Kommentar: Apartheid statt Integration

Nr. 21 –

Nach der jüngsten Eskalation herrscht in Nahost vorerst Waffenruhe. Die internationale Staatengemeinschaft muss jetzt die Menschenrechtslage in Israel und Palästina in den Blick nehmen – sonst gibt es keine Chance auf einen Frieden.

Noch vor der jüngsten Eskalation in Nahost hat die Menschenrechtsorganisation Human Rights Watch Israel zum «Apartheidstaat» erklärt – nicht als erste Organisation. Auch die israelische nichtstaatliche Organisation B’Tselem verwendet den Begriff. Dass es derzeit ausgerechnet in Orten und Quartieren zu Ausschreitungen kommt, die für eine friedliche Koexistenz von israelischen Palästinensern und Jüdinnen standen (vgl. «Das brüchige Band der Nachbarschaft» ), zeigt, dass es eben kein gleichberechtigtes Zusammenleben gibt. Wenn hippe Tel AviverInnen in Jaffa zu Arab Pop tanzen, überblendet dies die Tatsache, dass die palästinensische Minderheit immer bloss mit dem falschen Versprechen der Integration abgespeist wurde. Der israelische Staat kennt 65 Gesetzesartikel, die PalästinenserInnen direkt oder indirekt diskriminieren – allen voran das Rückkehrgesetz und die Gesetze zur Landenteignung. Aber auch Gesetze, die es Kleinstädten erlauben, PalästinenserInnen die Wohnsitznahme zu verweigern oder palästinensischen Schulen nur einen Bruchteil der Mittel zukommen lassen, zählen dazu. Festgeschrieben wurde das Dasein als BürgerInnen zweiter Klasse 2018 mit dem Nationalstaatsgesetz, das Israel als «Nationalstaat des jüdischen Volkes» definiert.

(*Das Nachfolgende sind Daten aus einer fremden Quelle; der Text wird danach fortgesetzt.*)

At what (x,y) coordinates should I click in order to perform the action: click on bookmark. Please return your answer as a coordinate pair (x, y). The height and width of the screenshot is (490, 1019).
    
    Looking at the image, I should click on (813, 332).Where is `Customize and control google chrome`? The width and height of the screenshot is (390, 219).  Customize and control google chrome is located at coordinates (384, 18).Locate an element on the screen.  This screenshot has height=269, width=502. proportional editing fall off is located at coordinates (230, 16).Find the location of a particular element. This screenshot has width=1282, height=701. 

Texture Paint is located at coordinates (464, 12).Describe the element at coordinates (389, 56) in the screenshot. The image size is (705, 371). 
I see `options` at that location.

In den besetzten Gebieten leben die PalästinenserInnen unter einer drakonischen Militärherrschaft, während die jüdischen Israelis in den Siedlungen alle Rechte gemäss dem israelischen Zivilrecht geniessen. Gaza ist wegen der Blockade faktisch ein Freiluftgefängnis. Wer die Diskriminierung, Unterdrückung und Vertreibung von PalästinenserInnen als Apartheid bezeichnet, tut dies nicht im direkten Vergleich mit Südafrika. Human Rights Watch bezieht sich unter anderem auf das Römer Statut des Internationalen Strafgerichtshofs, das Apartheid als «systematische Unterdrückung und Beherrschung einer ethnischen Gruppe oder anderen Minderheit durch ein institutionalisiertes Regime» definiert, «mit der Absicht, dieses aufrechtzuerhalten».

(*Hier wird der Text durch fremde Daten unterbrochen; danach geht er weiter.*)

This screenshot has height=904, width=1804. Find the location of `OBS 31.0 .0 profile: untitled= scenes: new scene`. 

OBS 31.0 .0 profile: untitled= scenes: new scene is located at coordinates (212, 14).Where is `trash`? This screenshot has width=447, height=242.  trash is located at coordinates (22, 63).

Ob der Begriff «Apartheid» als Beschreibung der Situation in Israel-Palästina taugt, kann hinterfragt werden: Der Vergleich wird nicht nur von der israelischen Regierung zurückgewiesen, die sich nicht mit einem Staat gleichsetzen lassen will, der die Rassentrennung öffentlich propagierte. Auch auf palästinensischer Seite kritisieren manche MenschenrechtlerInnen den Begriff. Dessen Gebrauch verschleiere, dass es manchen Israelis auch um die Expansion des Staatsgebiets gehe.

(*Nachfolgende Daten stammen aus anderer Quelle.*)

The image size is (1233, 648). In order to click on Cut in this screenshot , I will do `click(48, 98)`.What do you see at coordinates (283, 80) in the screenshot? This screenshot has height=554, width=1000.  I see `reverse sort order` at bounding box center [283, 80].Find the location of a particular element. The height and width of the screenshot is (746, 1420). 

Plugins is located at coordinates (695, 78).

Letztlich ist der Terminus zweitrangig. Zentral wäre nach diesem neusten Krieg, dass die internationale Gemeinschaft Israel endlich für Menschenrechtsverletzungen haftbar macht. Natürlich ist Israel nicht alleine für den Konflikt verantwortlich; die Hassrhetorik und der Terrorismus der Hamas sind genauso zu verurteilen wie die israelischen Angriffe. Doch ist dies kein gleichberechtigter Konflikt, bei dem bloss die ExtremistInnen beider Seiten endlich zur Vernunft kommen sollten. Vielmehr hat sich Israel als die Besatzungsmacht längst aus dem Friedensprozess verabschiedet. Premier Benjamin Netanjahu erkennt die PalästinenserInnen nicht als VerhandlungspartnerInnen mit gleichen Rechten an. Er sichert sich seine Macht, wie man das von rechten Machthabern kennt: Mit seiner Politik der harten Hand hält er das Eskalationspotenzial hoch, um sich im Konfliktfall als einziger Sicherheitsgarant zu inszenieren.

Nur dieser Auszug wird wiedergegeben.